___ Record set

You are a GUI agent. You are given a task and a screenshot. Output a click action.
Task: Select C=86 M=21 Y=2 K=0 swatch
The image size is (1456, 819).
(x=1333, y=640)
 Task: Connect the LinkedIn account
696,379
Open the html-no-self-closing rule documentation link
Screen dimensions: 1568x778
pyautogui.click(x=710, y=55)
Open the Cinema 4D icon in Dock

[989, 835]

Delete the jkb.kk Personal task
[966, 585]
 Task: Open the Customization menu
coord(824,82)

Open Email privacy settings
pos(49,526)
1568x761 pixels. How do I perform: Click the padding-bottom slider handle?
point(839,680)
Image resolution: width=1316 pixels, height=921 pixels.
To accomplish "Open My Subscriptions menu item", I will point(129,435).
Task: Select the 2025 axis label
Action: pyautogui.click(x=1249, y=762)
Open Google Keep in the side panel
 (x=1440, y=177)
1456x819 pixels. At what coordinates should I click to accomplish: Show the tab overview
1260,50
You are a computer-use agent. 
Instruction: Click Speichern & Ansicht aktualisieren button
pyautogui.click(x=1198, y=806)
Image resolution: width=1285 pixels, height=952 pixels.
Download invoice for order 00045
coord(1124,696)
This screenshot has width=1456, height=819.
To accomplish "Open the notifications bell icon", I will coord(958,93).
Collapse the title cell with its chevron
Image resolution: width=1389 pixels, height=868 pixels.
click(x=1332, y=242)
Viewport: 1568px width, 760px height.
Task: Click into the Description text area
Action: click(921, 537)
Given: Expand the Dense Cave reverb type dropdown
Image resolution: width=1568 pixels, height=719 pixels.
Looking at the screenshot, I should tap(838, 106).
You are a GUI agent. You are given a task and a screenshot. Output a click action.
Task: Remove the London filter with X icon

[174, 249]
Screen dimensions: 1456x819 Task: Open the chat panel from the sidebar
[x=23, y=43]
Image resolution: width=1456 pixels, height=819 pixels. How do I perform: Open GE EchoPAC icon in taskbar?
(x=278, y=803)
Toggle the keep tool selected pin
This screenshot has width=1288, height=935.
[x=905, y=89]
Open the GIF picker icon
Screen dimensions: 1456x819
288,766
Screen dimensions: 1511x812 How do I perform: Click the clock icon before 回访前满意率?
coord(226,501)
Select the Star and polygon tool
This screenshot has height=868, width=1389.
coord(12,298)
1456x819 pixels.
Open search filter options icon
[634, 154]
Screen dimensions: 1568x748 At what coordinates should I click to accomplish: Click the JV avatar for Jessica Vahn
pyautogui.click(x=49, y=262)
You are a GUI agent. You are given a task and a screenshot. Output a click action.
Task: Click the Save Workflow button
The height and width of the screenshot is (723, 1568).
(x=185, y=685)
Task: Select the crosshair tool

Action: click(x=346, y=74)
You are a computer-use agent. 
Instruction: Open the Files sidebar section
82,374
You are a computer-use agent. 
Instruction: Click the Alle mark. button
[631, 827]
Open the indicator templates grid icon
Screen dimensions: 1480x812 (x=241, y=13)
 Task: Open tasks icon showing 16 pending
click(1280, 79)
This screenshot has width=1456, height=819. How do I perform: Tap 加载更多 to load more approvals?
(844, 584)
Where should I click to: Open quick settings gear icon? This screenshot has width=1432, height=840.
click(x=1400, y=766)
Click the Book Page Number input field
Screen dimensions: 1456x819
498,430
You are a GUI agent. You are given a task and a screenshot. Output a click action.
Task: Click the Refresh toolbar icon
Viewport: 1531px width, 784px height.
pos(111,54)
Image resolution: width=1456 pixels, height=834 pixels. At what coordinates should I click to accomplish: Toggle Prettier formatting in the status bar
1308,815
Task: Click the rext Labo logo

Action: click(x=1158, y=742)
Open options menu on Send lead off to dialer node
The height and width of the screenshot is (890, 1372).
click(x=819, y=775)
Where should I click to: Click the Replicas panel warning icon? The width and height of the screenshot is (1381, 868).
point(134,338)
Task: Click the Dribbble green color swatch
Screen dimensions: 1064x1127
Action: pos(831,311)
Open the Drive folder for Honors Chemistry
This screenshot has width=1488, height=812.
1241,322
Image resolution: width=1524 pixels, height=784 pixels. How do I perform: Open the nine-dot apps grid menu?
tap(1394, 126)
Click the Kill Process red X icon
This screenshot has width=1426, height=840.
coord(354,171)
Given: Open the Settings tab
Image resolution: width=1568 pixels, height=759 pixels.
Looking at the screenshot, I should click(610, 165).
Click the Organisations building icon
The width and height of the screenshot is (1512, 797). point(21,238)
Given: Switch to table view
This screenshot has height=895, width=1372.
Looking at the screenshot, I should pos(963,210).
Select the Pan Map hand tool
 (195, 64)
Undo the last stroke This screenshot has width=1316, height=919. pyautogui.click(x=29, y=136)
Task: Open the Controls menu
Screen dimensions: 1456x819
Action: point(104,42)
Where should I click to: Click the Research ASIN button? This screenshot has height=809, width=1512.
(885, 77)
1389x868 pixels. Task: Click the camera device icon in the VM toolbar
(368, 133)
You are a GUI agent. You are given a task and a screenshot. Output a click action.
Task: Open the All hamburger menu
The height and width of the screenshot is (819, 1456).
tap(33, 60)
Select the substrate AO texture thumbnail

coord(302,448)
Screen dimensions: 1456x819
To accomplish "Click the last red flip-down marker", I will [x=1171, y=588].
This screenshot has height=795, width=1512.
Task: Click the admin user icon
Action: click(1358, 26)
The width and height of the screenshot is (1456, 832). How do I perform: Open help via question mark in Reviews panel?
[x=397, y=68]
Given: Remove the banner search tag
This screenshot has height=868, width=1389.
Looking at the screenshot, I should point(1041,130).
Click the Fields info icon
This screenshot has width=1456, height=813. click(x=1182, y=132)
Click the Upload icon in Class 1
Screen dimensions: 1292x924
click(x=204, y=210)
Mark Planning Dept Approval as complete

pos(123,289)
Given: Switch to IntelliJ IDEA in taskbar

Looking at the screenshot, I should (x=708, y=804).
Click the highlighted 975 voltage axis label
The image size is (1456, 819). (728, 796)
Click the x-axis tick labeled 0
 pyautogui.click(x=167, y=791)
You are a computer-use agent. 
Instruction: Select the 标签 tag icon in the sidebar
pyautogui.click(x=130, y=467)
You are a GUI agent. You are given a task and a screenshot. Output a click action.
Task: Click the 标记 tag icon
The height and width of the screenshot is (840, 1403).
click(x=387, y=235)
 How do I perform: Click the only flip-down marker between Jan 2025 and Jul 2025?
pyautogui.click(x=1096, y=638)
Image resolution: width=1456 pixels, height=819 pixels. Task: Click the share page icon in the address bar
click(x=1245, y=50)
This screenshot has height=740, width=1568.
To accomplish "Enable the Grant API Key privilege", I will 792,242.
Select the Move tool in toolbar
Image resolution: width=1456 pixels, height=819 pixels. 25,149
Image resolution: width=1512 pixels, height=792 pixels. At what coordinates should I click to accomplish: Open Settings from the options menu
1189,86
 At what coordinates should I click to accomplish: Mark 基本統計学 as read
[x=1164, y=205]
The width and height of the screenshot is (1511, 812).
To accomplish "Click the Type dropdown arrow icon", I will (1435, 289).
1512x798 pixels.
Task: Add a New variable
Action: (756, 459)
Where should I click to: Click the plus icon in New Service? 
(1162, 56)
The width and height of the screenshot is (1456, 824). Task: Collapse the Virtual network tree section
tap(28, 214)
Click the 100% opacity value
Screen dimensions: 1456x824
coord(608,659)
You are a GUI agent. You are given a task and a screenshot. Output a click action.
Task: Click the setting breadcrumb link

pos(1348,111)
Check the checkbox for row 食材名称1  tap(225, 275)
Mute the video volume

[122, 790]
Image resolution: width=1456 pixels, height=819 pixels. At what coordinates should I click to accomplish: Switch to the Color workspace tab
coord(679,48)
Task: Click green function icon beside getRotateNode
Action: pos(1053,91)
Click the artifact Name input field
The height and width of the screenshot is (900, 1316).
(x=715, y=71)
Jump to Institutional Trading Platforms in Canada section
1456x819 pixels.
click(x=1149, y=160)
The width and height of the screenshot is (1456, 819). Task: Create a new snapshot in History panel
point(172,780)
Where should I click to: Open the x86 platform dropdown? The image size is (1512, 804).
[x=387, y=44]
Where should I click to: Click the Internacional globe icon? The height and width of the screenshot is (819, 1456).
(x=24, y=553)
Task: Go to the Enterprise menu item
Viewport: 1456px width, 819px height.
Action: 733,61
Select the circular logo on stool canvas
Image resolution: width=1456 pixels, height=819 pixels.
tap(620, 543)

______

Your task »
Find the lines above that contain the word "swatch" and copy each one.

Answer space »
Task: Select C=86 M=21 Y=2 K=0 swatch
Task: Click the Dribbble green color swatch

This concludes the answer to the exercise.